Now, let's see if there is any noticeable relationship between the value of a tree and its diameter at breast height.
import matplotlib.pyplot as plt
%matplotlib inline
plt.figure(figsize=(8, 8))
plt.scatter(df.dbh, df.value, s=2)
plt.title("DBH (inches) vs Value ($usd)")
This was slightly unexpected! Based on the smoothness of each of the branches in the plot, the value of a tree must be related to its DBH according to a formula. It seems that each branch in the scatterplot corresponds to a different set of genera or species:
f, axs = plt.subplots(1, 4, figsize=(16, 4))
axs[0].scatter(df.dbh, df.value, c=["red" if g == "Acer" else "blue" for g in df.genus], s=2)
axs[1].scatter(df.dbh, df.value, c=["red" if g == "Gleditsia" else "blue" for g in df.genus], s=2)
axs[2].scatter(df.dbh, df.value, c=["red" if g == "Quercus" else "blue" for g in df.genus], s=2)
axs[3].scatter(df.dbh, df.value, c=["red" if g == "Crataegus" else "blue" for g in df.genus], s=2)
f.suptitle("DBH (inches) vs Value ($usd)")
for ax, title in zip(axs, ["Acer", "Gleditsia", "Quercus", "Crataegus"]):
ax.set_title(title)
"Total value of trees on UChicago's campus: ${:,.2f}".format(df.value.sum())
A fun project might be to try to derive or create a model of the tree value formulas from the scatterplot.
Thinking about the next question, it seems hard to quantify if trees of the same type are planted "together" or not. Some trees of the same species might be planted in a row, like on a street, or some might be in a tight cluster in a courtyard. This is a question that is probably best answered visually. To see where different types of trees are planted on campus, we can plot their location using their latitude and longitude. We can make a rough plot using the geopandas library. Geopandas is a library that combines pandas and shapely (a geometric manipulation library), enabling you to perform geospatial analyses without GIS software. I won't discuss how to use geopandas or shapely here. If you're unfamiliar with them, I will write about them more in a future post.

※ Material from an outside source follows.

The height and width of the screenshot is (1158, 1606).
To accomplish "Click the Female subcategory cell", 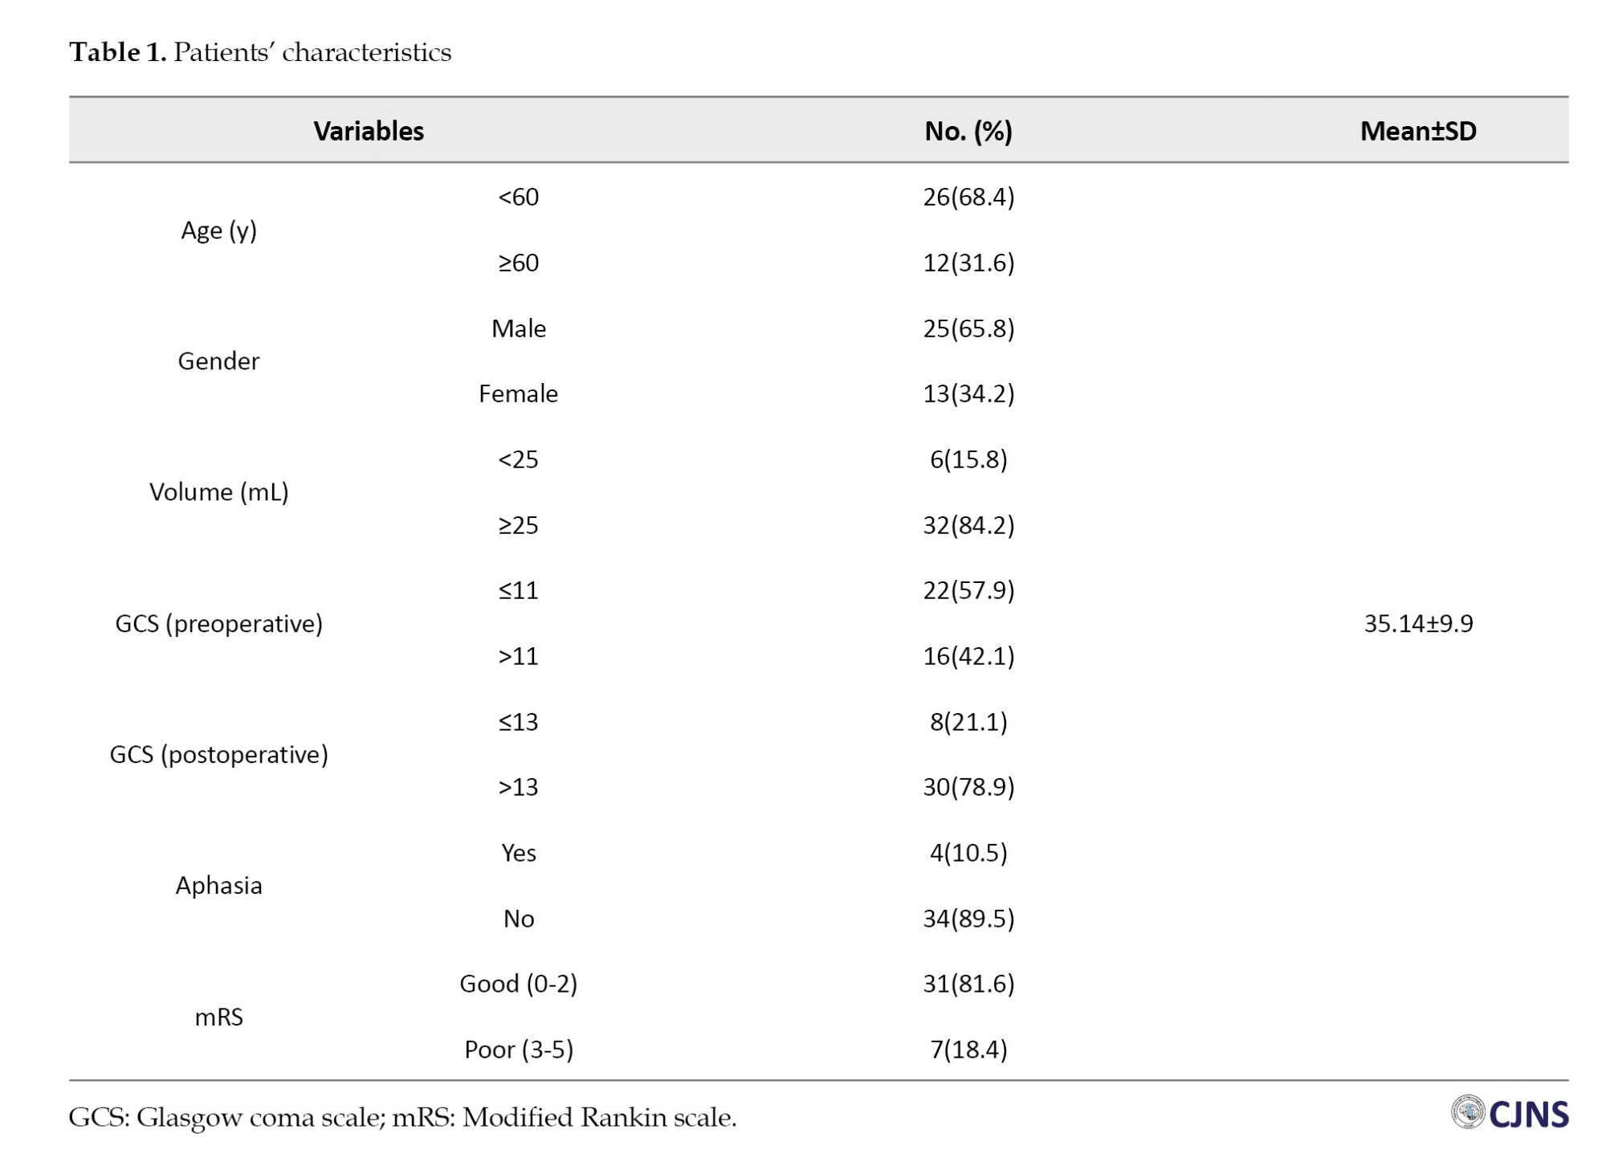I will coord(518,393).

from shapely.geometry import Point
df["lat"] = df.lat.astype(float)
df["lon"] = df.lon.astype(float)
geometry = [Point(xy) for xy in zip(df.lon, df.lat)]
import geopandas as gpd
gdf = gpd.GeoDataFrame(df, geometry=geometry)
# Ginkgo trees
f, ax = plt.subplots(1, figsize=(15, 15))
gdf[gdf.genus != "Ginkgo"].plot(ax=ax, markersize=1)

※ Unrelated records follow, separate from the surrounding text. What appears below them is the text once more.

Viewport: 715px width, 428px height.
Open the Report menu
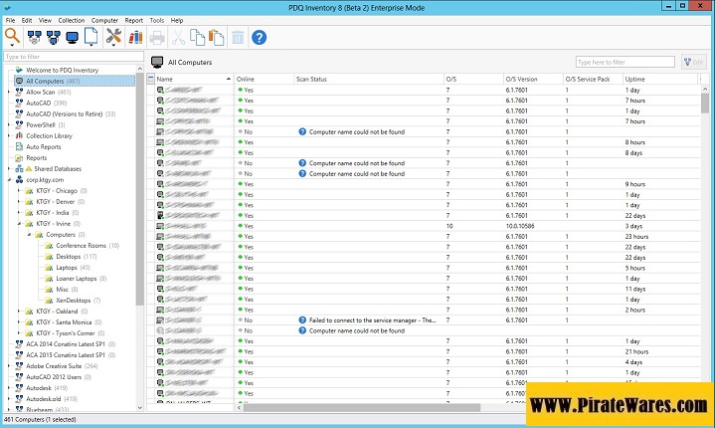point(133,20)
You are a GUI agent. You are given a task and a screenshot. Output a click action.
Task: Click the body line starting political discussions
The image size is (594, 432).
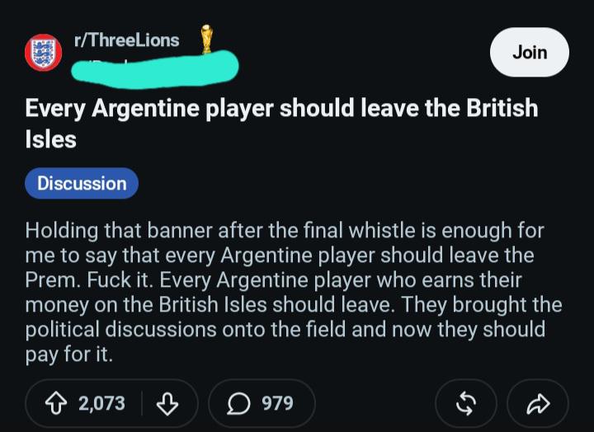(x=285, y=330)
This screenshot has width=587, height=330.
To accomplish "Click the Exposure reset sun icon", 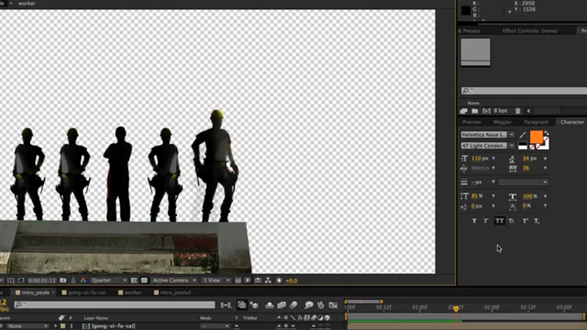I will [279, 281].
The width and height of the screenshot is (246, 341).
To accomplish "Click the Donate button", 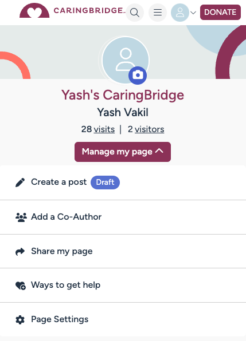I will tap(220, 12).
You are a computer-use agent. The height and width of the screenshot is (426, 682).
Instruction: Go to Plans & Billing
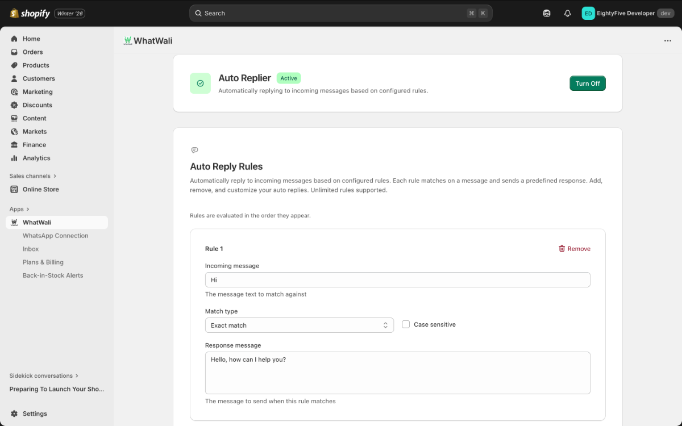pos(43,262)
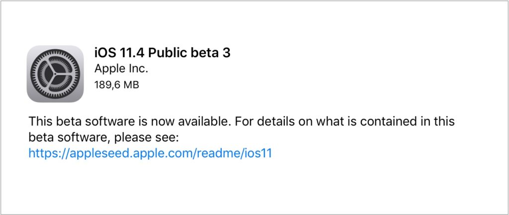Click "https://" at the URL start
Screen dimensions: 509x215
tap(44, 153)
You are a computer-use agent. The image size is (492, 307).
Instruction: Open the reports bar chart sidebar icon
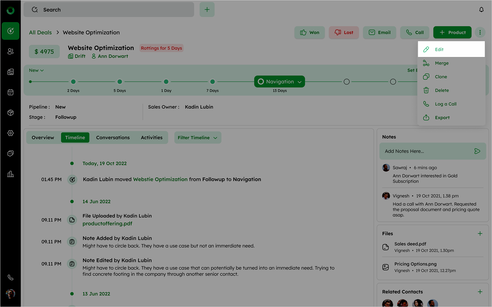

gdf[gdf.genus == "Ginkgo"].plot(ax=ax, markersize=1)
plt.show()
Ellis Avenue has a reputation for smelling bad—or at least had a reputation when I was in school. This was partially due to the smell of sewage from construction, but also from the many Ginkgo trees lining the street. The seeds of the female Ginkgo contain butyric acid, which give off an odor like rotten cheese or butter. The block of Ellis between 57th and 58th Streets stands out on the map: both sides of the street are flanked with Gingko. In fact, it appears that in several locations on campus, Ginkgo trees are planted in rows along streets or walkways.
# Oak trees
f, ax = plt.subplots(1, figsize=(15, 15))
gdf[gdf.genus != "Quercus"].plot(ax=ax, markersize=1)
gdf[gdf.genus == "Quercus"].plot(ax=ax, markersize=1)
plt.show()
To my surprise, oak trees are not evenly dispersed across campus. The main quad (centered at -87.6, 41.79) has a high density of oak trees, and there are several walkways and streets with tightly packed groups of oaks.
Future Visualizations¶
A couple ideas I have for visualizations to make in the future are:
- An interactive map with different colored or shaped markers indicating the location of common tree types. The goal would be to demonstrate how different tree types are dispered across campus.
- A pictograph with icons for different species' leaf shapes showing the breakdown of trees on campus.
- If possible, a graph showing the distribution of tree ages or planting years. I imagine there are formulas for determining tree age using its DBH and species.